Consigne A:
Résumez en deux phrases l'extrait sur la laïcité.
Consigne B:
Répondez aux questions suivantes à partir de l'extrait sur la laïcité.
(i) Selon l'extrait, avec quelles associations et quels militants le texte a-t-il été signé ?
(ii) Sous la responsabilité de qui l'Observatoire de la laïcité est-il placé ?
(iii) Quel est le titre de la tribune de Jean-Michel Lecomte ?
Consigne C:
Poursuivez l'extrait sur la laïcité à partir de sa dernière phrase.

Extrait de page:
Pour finir, ce texte a été signé aux côté certes de quelques personnes 
respectables, mais trop naïves, avec des associations islamistes comme 
le CCIF ou des militants proches des Frères musulmans.

Quel est le bilan de Jean-Louis Bianco à la tête de cette institution?

Le bilan? Quel bilan? Je vais le résumer en une phrase: la laïcité n'a 
jamais été autant fragilisée. Et les islamistes n'ont jamais autant été 
légitimés.

L'observatoire de la laïcité est placé sous la responsabilité de Manuel 
Valls. Pourquoi ce dernier n'agit-il pas au-delà des déclarations 
d'intention?

Manuel Valls est, je le sais, très sensible à ces sujets depuis très 
longtemps. Mais je sais qu'au dessus de lui, il y a un Président de la 
République qui tente toujours de faire dans l'art de la synthèse et 
d'entretenir une certaine ambigüité. J'espère qu'il va mesurer les 
ravages que cette énième affaire est en train de causer. Pour l'instant, 
Bianco compte sur sa proximité avec Ségolène Royal pour s'imposer. S'il 
reste à son, poste, c'est que nous sommes chez la gauche des copains et 
des coquins, mais j'ai bon espoir de voir le Président se rendre compte 
de la nocivité, pour la laïcité, de Jean-Louis Bianco à la tête d'une 
institution censée «observer» la laïcité.

Le président de la ligue de l'enseignement, Jean-Michel Lecomte, 
soutient également Jean-Louis Bianco à travers une tribune intitulée: 
«Non, la laïcité ne peut pas être islamophobe». Une manière de répondre 
à Elisabeth Badinter qui a récemment déclaré: «Il ne faut pas avoir peur 
de se faire traiter d'islamophobe.» Que pensez-vous du concept 
d'islamophobie?

Je le répète depuis plusieurs années le concept d'islamophobie entretenu 
par les milieux islamistes et leurs alliés, vise à anesthésier le débat 
démocratique et à atrophier la réflexion. Ce chantage à l'islamophobie 
vise à interdire le blasphème, à bailloner ceux qui voudraient fustiger 
les intégristes, et à empêcher de défendre les grands principes de la 
République. Car au nom du relativisme culturel, on a voulu introduire 
l'idée qu'il serait malvenu de réclamer une égalité de traitement pour 
l'ensemble des citoyens en faisant fi de leur croyance ou de leur non 
croyance. Ceux-là même qui critiquent l'Église catholique vont vous 
qualifiez, y compris si vous êtes vous-même de culture ou de confession 
musulmane, «d'islamophobe» si vous critiquez le dogme islamique et même 
si vous critiquez le fanatisme qui s'exprime au nom de l'islam. C'est 
cette logique faite de bêtise, d'hypocrisie et d'ignorance qui a permis 
à l'extrême-droite de s'approprier ce débat en faisant croire qu'elle 
était la seule à défendre la «laïcité». Je vous dis que cette gauche là 
est ringarde et c'est elle qui remplit les rangs du Front national et à 
certains égards les rangs des islamistes.

Données fournies:
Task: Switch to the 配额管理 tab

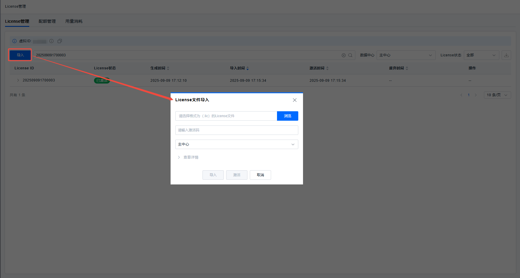Action: 47,21
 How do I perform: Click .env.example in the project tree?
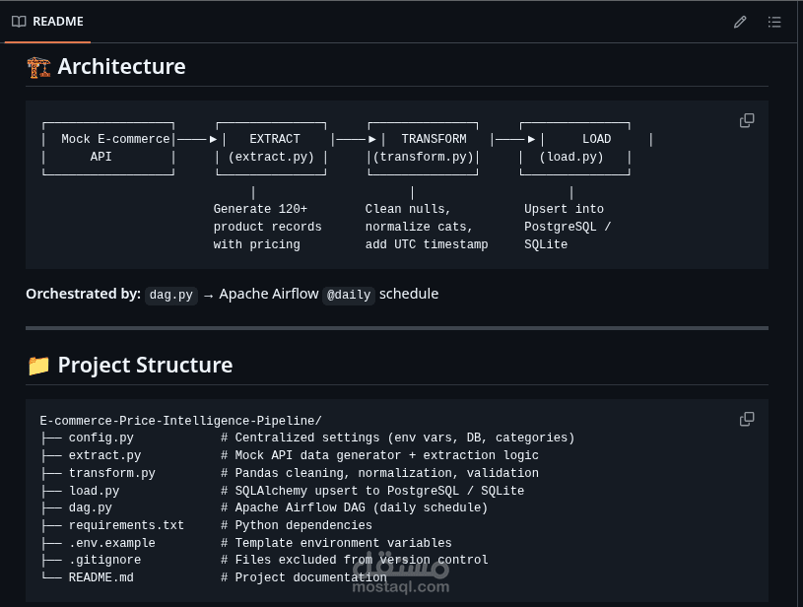point(112,543)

Réponse A:
Interrogée sur le bilan de Jean-Louis Bianco à la tête de l'Observatoire de la laïcité, la personne interviewée affirme que la laïcité n'a jamais été autant fragilisée ni les islamistes autant légitimés, et espère que le Président de la République se rendra compte de la nocivité de son maintien à ce poste. Elle estime que le concept d'islamophobie, entretenu par les milieux islamistes et leurs alliés, vise à anesthésier le débat démocratique, à interdire le blasphème et à bâillonner ceux qui voudraient fustiger les intégristes.

Réponse B:
(i) Avec des associations islamistes comme le CCIF et des militants proches des Frères musulmans.
(ii) Sous celle de Manuel Valls.
(iii) « Non, la laïcité ne peut pas être islamophobe ».

Réponse C:
     Je soutiens totalement Elisabeth Badinter qui a toujours été dans 
les grands combats.

Dans cette affaire, je soutiens totalement Elisabeth Badinter qui a 
toujours été dans les grands combats. Généralement, quand les lâches et 
les munichois regardent ailleurs, elle monte au front.

Ce débat révèle-t-il deux conceptions de la laïcité?

Il y a eu historiquement deux conceptions de la laïcité. Mais là, ce 
n'est pas de cela qu'il s'agit. Car si l'ancien débat opposait les 
«bouffeurs de curés» et les laïcs, celui-ci est différent car il oppose 
les alliés des islamistes et les laïcs.

Peut-on dire qu'il existe deux conceptions de la laïcité: une ouverte et 
une fermée?

Lorsqu'on veut vider la laïcité de sa substance, on lui rajoute un 
adjectif. C'est ce qu'avait tenté de faire Nicolas Sarkozy notamment. Je 
pense qu'au-delà de la laïcité, il convient, alors que nous sommes en 
guerre contre les terroristes islamistes, de répondre à quelques 
questions. C'est ce que j'ai fait tout en apportant les réponses qui me 
permettent, chaque jour, de me regarder dans une glace, même si les 
risques que je prends - et j'en suis conscient - sont énormes.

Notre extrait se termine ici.